— WHAT TO PRODUCE —
Repeat, line for line, the entries printed below.

---*---

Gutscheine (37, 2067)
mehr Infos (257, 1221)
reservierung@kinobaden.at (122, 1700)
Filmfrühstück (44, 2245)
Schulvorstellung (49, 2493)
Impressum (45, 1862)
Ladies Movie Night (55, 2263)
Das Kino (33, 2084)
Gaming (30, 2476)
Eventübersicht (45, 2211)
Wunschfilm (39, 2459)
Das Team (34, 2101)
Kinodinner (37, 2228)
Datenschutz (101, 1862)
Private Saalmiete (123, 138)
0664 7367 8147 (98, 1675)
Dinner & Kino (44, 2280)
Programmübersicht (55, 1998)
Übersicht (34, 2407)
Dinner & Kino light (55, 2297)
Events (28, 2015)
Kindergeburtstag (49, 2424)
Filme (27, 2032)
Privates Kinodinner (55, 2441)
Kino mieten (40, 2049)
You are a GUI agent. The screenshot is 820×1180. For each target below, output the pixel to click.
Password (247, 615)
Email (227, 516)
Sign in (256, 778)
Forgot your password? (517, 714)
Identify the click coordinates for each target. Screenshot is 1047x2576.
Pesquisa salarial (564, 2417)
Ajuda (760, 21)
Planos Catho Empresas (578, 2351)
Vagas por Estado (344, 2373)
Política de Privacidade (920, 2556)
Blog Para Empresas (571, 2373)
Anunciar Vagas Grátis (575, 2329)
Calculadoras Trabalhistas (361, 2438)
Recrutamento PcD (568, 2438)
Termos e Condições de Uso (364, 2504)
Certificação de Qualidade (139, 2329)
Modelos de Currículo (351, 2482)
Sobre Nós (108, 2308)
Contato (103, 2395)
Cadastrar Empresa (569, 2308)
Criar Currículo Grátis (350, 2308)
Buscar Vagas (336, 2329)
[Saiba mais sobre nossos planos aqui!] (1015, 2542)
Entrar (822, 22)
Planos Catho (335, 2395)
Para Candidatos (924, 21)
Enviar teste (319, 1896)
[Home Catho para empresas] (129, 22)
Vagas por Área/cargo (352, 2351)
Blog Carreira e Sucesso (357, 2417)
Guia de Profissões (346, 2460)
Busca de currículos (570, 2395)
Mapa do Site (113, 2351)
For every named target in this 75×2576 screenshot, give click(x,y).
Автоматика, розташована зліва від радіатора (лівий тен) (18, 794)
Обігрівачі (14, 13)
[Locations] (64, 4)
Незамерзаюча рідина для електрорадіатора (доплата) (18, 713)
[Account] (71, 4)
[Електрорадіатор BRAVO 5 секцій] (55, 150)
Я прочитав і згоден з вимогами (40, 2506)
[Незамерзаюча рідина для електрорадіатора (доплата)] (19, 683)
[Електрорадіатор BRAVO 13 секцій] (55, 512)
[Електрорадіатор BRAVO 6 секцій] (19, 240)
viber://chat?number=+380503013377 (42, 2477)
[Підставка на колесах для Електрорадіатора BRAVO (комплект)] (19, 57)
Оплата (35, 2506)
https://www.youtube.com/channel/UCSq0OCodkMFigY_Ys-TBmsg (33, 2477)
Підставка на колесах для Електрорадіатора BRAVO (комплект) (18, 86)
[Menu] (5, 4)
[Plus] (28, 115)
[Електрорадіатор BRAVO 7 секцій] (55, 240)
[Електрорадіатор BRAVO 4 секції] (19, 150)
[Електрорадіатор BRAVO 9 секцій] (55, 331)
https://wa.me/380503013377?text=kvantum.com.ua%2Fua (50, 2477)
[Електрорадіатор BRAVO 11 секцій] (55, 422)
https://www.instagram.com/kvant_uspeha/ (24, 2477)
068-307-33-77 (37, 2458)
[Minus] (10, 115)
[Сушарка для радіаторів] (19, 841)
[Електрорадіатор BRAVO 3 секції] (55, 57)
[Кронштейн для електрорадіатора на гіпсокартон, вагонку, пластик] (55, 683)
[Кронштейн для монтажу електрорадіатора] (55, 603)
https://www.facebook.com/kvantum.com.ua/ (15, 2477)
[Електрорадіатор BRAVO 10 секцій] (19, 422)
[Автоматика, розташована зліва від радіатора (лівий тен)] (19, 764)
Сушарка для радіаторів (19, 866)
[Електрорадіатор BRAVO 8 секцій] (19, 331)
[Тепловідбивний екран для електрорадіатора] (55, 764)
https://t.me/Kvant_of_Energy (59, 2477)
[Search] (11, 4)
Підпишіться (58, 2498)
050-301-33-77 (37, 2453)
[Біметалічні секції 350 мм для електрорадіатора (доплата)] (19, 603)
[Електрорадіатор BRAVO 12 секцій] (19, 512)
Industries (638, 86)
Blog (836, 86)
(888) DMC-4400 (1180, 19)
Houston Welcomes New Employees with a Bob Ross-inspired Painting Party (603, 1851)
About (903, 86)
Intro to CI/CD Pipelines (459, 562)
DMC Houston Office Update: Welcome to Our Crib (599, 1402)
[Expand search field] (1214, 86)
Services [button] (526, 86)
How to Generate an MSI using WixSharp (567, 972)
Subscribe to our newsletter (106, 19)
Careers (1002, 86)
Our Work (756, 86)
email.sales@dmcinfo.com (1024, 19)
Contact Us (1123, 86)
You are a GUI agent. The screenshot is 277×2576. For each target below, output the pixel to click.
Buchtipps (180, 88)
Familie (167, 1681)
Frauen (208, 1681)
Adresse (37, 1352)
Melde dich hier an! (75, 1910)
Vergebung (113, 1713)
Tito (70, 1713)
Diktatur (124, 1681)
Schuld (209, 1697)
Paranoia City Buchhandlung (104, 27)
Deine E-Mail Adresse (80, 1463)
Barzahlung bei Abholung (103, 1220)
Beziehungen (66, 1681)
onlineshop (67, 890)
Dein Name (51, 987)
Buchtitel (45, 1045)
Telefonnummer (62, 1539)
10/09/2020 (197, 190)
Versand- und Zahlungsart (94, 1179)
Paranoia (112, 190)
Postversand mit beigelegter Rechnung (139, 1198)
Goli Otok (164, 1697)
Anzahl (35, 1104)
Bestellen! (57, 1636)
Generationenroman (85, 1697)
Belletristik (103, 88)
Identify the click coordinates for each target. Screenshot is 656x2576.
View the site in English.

---*---

— COMPLETED EXERCISE —
Gutscheine (37, 2067)
mehr Infos (257, 1221)
reservierung@kinobaden.at (122, 1700)
Filmfrühstück (44, 2245)
Schulvorstellung (49, 2493)
Impressum (45, 1862)
Ladies Movie Night (55, 2263)
Das Kino (33, 2084)
Gaming (30, 2476)
Eventübersicht (45, 2211)
Wunschfilm (39, 2459)
Das Team (34, 2101)
Kinodinner (37, 2228)
Datenschutz (101, 1862)
Private Saalmiete (123, 138)
0664 7367 8147 (98, 1675)
Dinner & Kino (44, 2280)
Programmübersicht (55, 1998)
Übersicht (34, 2407)
Dinner & Kino light (55, 2297)
Events (28, 2015)
Kindergeburtstag (49, 2424)
Filme (27, 2032)
Privates Kinodinner (55, 2441)
Kino mieten (40, 2049)
You are a GUI agent. The screenshot is 820×1180. For each target below, output the pixel to click.
Password (247, 615)
Email (227, 516)
Sign in (256, 778)
Forgot your password? (517, 714)
Identify the click coordinates for each target. Screenshot is 1047x2576.
Pesquisa salarial (564, 2417)
Ajuda (760, 21)
Planos Catho Empresas (578, 2351)
Vagas por Estado (344, 2373)
Política de Privacidade (920, 2556)
Blog Para Empresas (571, 2373)
Anunciar Vagas Grátis (575, 2329)
Calculadoras Trabalhistas (361, 2438)
Recrutamento PcD (568, 2438)
Termos e Condições de Uso (364, 2504)
Certificação de Qualidade (139, 2329)
Modelos de Currículo (351, 2482)
Sobre Nós (108, 2308)
Contato (103, 2395)
Cadastrar Empresa (569, 2308)
Criar Currículo Grátis (350, 2308)
Buscar Vagas (336, 2329)
[Saiba mais sobre nossos planos aqui!] (1015, 2542)
Entrar (822, 22)
Planos Catho (335, 2395)
Para Candidatos (924, 21)
Enviar teste (319, 1896)
[Home Catho para empresas] (129, 22)
Vagas por Área/cargo (352, 2351)
Blog Carreira e Sucesso (357, 2417)
Guia de Profissões (346, 2460)
Busca de currículos (570, 2395)
Mapa do Site (113, 2351)
For every named target in this 75×2576 screenshot, give click(x,y).
Автоматика, розташована зліва від радіатора (лівий тен) (18, 794)
Обігрівачі (14, 13)
[Locations] (64, 4)
Незамерзаюча рідина для електрорадіатора (доплата) (18, 713)
[Account] (71, 4)
[Електрорадіатор BRAVO 5 секцій] (55, 150)
Я прочитав і згоден з вимогами (40, 2506)
[Незамерзаюча рідина для електрорадіатора (доплата)] (19, 683)
[Електрорадіатор BRAVO 13 секцій] (55, 512)
[Електрорадіатор BRAVO 6 секцій] (19, 240)
viber://chat?number=+380503013377 (42, 2477)
[Підставка на колесах для Електрорадіатора BRAVO (комплект)] (19, 57)
Оплата (35, 2506)
https://www.youtube.com/channel/UCSq0OCodkMFigY_Ys-TBmsg (33, 2477)
Підставка на колесах для Електрорадіатора BRAVO (комплект) (18, 86)
[Menu] (5, 4)
[Plus] (28, 115)
[Електрорадіатор BRAVO 7 секцій] (55, 240)
[Електрорадіатор BRAVO 4 секції] (19, 150)
[Електрорадіатор BRAVO 9 секцій] (55, 331)
https://wa.me/380503013377?text=kvantum.com.ua%2Fua (50, 2477)
[Електрорадіатор BRAVO 11 секцій] (55, 422)
https://www.instagram.com/kvant_uspeha/ (24, 2477)
068-307-33-77 (37, 2458)
[Minus] (10, 115)
[Сушарка для радіаторів] (19, 841)
[Електрорадіатор BRAVO 3 секції] (55, 57)
[Кронштейн для електрорадіатора на гіпсокартон, вагонку, пластик] (55, 683)
[Кронштейн для монтажу електрорадіатора] (55, 603)
https://www.facebook.com/kvantum.com.ua/ (15, 2477)
[Електрорадіатор BRAVO 10 секцій] (19, 422)
[Автоматика, розташована зліва від радіатора (лівий тен)] (19, 764)
Сушарка для радіаторів (19, 866)
[Електрорадіатор BRAVO 8 секцій] (19, 331)
[Тепловідбивний екран для електрорадіатора] (55, 764)
https://t.me/Kvant_of_Energy (59, 2477)
[Search] (11, 4)
Підпишіться (58, 2498)
050-301-33-77 (37, 2453)
[Біметалічні секції 350 мм для електрорадіатора (доплата)] (19, 603)
[Електрорадіатор BRAVO 12 секцій] (19, 512)
Industries (638, 86)
Blog (836, 86)
(888) DMC-4400 (1180, 19)
Houston Welcomes New Employees with a Bob Ross-inspired Painting Party (603, 1851)
About (903, 86)
Intro to CI/CD Pipelines (459, 562)
DMC Houston Office Update: Welcome to Our Crib (599, 1402)
[Expand search field] (1214, 86)
Services [button] (526, 86)
How to Generate an MSI using WixSharp (567, 972)
Subscribe to our newsletter (106, 19)
Careers (1002, 86)
Our Work (756, 86)
email.sales@dmcinfo.com (1024, 19)
Contact Us (1123, 86)
You are a GUI agent. The screenshot is 277×2576. For each target below, output the pixel to click.
Buchtipps (180, 88)
Familie (167, 1681)
Frauen (208, 1681)
Adresse (37, 1352)
Melde dich hier an! (75, 1910)
Vergebung (113, 1713)
Tito (70, 1713)
Diktatur (124, 1681)
Schuld (209, 1697)
Paranoia City Buchhandlung (104, 27)
Deine E-Mail Adresse (80, 1463)
Barzahlung bei Abholung (103, 1220)
Beziehungen (66, 1681)
onlineshop (67, 890)
Dein Name (51, 987)
Buchtitel (45, 1045)
Telefonnummer (62, 1539)
10/09/2020 (197, 190)
Versand- und Zahlungsart (94, 1179)
Paranoia (112, 190)
Postversand mit beigelegter Rechnung (139, 1198)
Goli Otok (164, 1697)
Anzahl (35, 1104)
Bestellen! (57, 1636)
Generationenroman (85, 1697)
Belletristik (103, 88)
Identify the click coordinates for each target. Screenshot is 656x2576.
View the site in English.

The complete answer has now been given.